A standard numbering scheme for thiamine diphosphate-dependent decarboxylases

Constantin Vogel1, Michael Widmann1, Martina Pohl2 and Jürgen Pleiss1*

Author affiliations

1 Institute of Technical Biochemistry, University of Stuttgart, Allmandring 31, Stuttgart, 70569, Germany

2 IBG-1: Biotechnology, Forschungszentrum Jülich GmbH, Jülich, 52425, Germany

For all author emails, please log on.

Citation and License

BMC Biochemistry 2012, 13:24  doi:10.1186/1471-2091-13-24

Published: 17 November 2012



Standard numbering schemes for families of homologous proteins allow for the unambiguous identification of functionally and structurally relevant residues, to communicate results on mutations, and to systematically analyse sequence-function relationships in protein families. Standard numbering schemes have been successfully implemented for several protein families, including lactamases and antibodies, whereas a numbering scheme for the structural family of thiamine-diphosphate (ThDP) -dependent decarboxylases, a large subfamily of the class of ThDP-dependent enzymes encompassing pyruvate-, benzoylformate-, 2-oxo acid-, indolpyruvate- and phenylpyruvate decarboxylases, benzaldehyde lyase, acetohydroxyacid synthases and 2-succinyl-5-enolpyruvyl-6-hydroxy-3-cyclohexadiene-1-carboxylate synthase (MenD) is still missing.

Despite a high structural similarity between the members of the ThDP-dependent decarboxylases, their sequences are diverse and make a pairwise sequence comparison of protein family members difficult.


We developed and validated a standard numbering scheme for the family of ThDP-dependent decarboxylases.

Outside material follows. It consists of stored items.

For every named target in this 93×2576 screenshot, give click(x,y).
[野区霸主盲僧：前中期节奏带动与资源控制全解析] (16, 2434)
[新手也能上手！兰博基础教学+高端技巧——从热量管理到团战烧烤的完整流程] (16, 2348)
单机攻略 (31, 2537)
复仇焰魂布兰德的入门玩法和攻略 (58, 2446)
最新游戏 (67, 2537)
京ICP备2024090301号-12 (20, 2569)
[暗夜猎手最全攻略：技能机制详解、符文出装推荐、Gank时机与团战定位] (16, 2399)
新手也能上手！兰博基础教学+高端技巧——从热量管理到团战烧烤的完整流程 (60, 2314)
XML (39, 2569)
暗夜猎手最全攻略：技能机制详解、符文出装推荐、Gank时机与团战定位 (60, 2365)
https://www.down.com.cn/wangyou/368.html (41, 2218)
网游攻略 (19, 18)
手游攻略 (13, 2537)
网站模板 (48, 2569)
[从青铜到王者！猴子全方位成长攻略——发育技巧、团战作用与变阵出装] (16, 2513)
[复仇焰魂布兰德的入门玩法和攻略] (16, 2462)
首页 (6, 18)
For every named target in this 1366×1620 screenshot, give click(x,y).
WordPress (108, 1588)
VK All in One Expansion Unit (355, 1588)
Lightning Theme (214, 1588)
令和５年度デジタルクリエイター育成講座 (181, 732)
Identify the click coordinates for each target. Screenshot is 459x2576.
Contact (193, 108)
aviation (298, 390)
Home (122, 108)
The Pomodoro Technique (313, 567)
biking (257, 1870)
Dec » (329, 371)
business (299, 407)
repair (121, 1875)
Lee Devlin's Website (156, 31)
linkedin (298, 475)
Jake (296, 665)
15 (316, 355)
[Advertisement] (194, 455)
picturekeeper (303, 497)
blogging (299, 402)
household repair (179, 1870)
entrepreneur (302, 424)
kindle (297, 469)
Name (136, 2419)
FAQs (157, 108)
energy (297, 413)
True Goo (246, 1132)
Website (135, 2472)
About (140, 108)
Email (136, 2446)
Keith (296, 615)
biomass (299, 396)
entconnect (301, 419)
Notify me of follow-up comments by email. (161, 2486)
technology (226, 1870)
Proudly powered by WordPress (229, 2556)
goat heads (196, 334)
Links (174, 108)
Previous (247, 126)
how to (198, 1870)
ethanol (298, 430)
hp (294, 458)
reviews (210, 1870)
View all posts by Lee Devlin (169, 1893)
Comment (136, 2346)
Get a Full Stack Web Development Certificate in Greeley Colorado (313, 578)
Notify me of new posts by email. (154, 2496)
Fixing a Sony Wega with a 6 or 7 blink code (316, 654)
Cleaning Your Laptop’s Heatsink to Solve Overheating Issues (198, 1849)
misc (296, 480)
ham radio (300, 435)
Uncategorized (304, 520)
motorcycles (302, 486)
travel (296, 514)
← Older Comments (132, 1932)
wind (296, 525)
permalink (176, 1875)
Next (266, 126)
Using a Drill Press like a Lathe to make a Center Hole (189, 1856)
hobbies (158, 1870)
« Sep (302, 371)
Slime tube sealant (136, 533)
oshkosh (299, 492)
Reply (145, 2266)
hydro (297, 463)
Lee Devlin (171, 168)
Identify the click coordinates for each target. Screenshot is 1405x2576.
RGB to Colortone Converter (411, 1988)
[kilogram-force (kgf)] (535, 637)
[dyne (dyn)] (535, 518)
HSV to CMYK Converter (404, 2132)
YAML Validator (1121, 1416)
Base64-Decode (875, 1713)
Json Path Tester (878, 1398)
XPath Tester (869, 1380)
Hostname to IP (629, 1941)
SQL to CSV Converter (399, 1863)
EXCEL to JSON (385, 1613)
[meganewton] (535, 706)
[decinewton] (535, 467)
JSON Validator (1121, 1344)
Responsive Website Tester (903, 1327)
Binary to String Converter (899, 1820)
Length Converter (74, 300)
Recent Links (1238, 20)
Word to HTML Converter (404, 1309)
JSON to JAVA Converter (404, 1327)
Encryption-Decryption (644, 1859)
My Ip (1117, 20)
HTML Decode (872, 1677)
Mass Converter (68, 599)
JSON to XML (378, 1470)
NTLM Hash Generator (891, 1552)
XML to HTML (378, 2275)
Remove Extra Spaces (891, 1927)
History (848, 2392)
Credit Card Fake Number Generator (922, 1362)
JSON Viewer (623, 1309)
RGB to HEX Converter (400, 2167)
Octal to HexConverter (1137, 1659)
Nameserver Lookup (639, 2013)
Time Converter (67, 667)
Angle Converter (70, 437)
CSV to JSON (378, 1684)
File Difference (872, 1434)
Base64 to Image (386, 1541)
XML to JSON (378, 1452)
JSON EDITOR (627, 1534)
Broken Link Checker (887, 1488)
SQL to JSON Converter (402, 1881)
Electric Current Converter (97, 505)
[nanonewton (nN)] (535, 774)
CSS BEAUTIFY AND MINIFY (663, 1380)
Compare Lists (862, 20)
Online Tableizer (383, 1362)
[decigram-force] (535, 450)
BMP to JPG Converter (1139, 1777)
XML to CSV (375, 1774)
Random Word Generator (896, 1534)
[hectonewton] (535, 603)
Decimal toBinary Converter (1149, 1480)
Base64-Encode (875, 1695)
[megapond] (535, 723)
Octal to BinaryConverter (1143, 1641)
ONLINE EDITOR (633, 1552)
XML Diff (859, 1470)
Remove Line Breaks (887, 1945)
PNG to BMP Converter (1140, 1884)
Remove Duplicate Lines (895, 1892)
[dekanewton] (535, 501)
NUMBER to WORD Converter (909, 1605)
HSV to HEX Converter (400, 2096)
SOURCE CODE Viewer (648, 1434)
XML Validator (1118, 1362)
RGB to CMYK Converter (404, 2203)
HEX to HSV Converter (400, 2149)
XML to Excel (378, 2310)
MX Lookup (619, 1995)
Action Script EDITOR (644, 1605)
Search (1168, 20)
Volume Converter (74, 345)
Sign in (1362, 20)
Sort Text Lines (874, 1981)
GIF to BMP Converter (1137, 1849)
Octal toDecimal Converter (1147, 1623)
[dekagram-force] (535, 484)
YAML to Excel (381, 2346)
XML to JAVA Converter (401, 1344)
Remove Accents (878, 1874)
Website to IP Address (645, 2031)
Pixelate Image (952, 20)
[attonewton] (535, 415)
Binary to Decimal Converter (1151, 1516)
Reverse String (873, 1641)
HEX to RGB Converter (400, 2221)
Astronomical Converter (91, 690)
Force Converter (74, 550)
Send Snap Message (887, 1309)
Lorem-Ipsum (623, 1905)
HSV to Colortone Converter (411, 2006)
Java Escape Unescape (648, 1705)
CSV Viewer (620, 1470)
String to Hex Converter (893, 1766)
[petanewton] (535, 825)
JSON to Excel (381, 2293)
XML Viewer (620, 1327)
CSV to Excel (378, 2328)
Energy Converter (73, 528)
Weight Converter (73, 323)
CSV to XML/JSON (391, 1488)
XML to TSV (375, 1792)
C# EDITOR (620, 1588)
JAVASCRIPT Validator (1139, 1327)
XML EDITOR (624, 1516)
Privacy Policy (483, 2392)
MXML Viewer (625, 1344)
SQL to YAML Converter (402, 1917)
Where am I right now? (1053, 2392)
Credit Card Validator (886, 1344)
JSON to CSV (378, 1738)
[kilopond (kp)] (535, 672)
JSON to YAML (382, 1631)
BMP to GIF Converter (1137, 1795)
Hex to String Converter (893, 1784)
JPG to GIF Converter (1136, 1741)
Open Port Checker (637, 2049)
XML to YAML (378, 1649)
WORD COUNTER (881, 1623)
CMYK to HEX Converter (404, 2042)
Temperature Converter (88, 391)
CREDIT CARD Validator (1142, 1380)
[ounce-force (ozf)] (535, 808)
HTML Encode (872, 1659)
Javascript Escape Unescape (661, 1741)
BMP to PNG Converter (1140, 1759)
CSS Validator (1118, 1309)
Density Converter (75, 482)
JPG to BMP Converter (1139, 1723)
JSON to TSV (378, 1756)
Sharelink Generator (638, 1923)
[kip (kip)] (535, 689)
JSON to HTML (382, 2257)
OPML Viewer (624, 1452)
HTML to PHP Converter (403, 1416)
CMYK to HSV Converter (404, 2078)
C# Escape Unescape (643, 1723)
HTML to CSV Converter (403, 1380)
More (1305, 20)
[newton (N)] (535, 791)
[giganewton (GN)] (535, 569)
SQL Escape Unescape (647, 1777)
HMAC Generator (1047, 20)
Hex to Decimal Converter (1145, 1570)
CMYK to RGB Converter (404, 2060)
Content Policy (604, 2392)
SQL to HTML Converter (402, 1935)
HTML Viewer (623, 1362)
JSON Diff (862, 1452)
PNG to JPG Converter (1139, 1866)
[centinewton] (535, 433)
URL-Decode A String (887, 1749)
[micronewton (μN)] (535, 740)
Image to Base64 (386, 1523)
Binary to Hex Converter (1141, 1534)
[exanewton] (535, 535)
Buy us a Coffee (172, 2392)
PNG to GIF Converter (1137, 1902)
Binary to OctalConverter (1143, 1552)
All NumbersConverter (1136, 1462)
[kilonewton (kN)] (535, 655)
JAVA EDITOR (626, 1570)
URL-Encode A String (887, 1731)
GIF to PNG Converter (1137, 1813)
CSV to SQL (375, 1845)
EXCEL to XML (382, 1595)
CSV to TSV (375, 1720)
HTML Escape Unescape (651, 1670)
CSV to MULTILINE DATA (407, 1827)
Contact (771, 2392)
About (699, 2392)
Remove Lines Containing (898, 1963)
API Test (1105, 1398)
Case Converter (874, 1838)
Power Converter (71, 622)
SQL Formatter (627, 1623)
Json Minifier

A profile hidden Markov model (HMM) was created using a set of representative sequences from the family of ThDP-dependent decarboxylases. The pyruvate decarboxylase from S. cerevisiae (PDB: 2VK8) was chosen as a reference because it is a well characterized enzyme. The crystal structure with the PDB identifier 2VK8 encompasses the structure of the ScPDC mutant E477Q, the cofactors ThDP and Mg2+ as well as the substrate analogue (2S)-2-hydroxypropanoic acid. The absolute numbering of this reference sequence was transferred to all members of the ThDP-dependent decarboxylase protein family. Subsequently, the numbering scheme was integrated into the already established Thiamine-diphosphate dependent Enzyme Engineering Database (TEED) and was used to systematically analyze functionally and structurally relevant positions in the superfamily of ThDP-dependent decarboxylases.


The numbering scheme serves as a tool for the reliable sequence alignment of ThDP-dependent decarboxylases and the unambiguous identification and communication of corresponding positions. Thus, it is the basis for the systematic and automated analysis of sequence-encoded properties such as structural and functional relevance of amino acid positions, because the analysis of conserved positions, the identification of correlated mutations and the determination of subfamily specific amino acid distributions depend on reliable multisequence alignments and the unambiguous identification of the alignment columns. The method is reliable and robust and can easily be adapted to further protein families.